Can I just say that I love that major female pop stars are using their music videos to make explicit statements about feminism?  It probably won’t last, so let’s savor it while it does.

First of all, of course, there’s Beyoncé’s “Flawless,” which contain’s the following monologue from Nigerian author Chimamanda Ngozi Adiche:

We teach girls to shrink themselves
To make themselves smaller
We say to girls
“You can have ambition
But not too much
You should aim to be successful
But not too successful
Otherwise you will threaten the man”
Because I am female
I am expected to aspire to marriage
I am expected to make my life choices
Always keeping in mind that
Marriage is the most important
Now marriage can be a source of
Joy and love and mutual support
But why do we teach girls to aspire to marriage
And we don’t teach boys the same?
We raise girls to each other as competitors
Not for jobs or for accomplishments
Which I think can be a good thing
But for the attention of men
We teach girls that they cannot be sexual beings
In the way that boys are
Feminist: the person who believes in the social
Political, and economic equality of the sexes

And then there’s J-Lo’s new video, “I Luh Ya PaPi,” which contains the following dialogue about the “treatment”  for the video itself from her female collaborators:

“If she was a guy, we wouldn’t be having this conversation at all.”
“Why do men always objectify the women in every single video?
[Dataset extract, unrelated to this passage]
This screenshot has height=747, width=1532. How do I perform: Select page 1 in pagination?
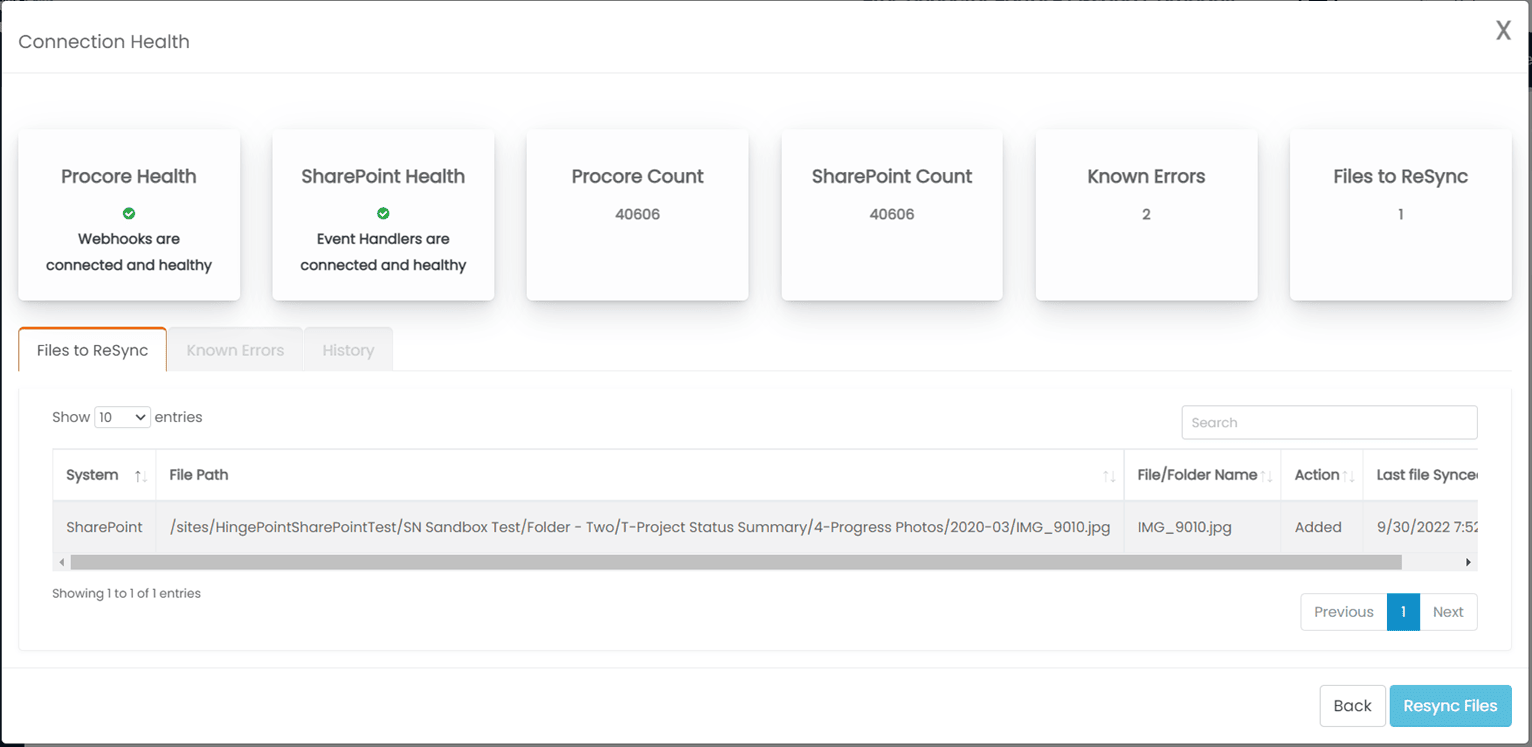click(x=1403, y=611)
Why can’t we, for once, objectify the men?”
“It could start with her on the bed with a bunch of naked guys, for no reason!…”
“And then we could be the entourage that does nothing!”

This isn’t perfect feminism.  It’s feminism in the context of a popular art that commercializes female sexuality.  And that actually makes it more amazing.
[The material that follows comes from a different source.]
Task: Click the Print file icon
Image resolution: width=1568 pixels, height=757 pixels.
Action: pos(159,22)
The artists objectify themselves in their videos while their condemn objectification.  While J-Lo and her friends are constumed in skin-tight low-cut clothing and dance in a very sexual manner the male guest artist, French Montana, wears baggy clothes while women writhe around him – just what the dialogue criticizes.  In her video, Beyoncé says she “woke up like this,”  but she of course didn’t.  She works like hell and alters her appearance to look the way she has to to be successful in a market that is white-normative, skinny-normative, and male-dominated.

But still… it’s a start.  The fact that these themes are being explicitly addressed in this particular popular medium is nothing short of astonishing.  I hope there will be more videos for me to add.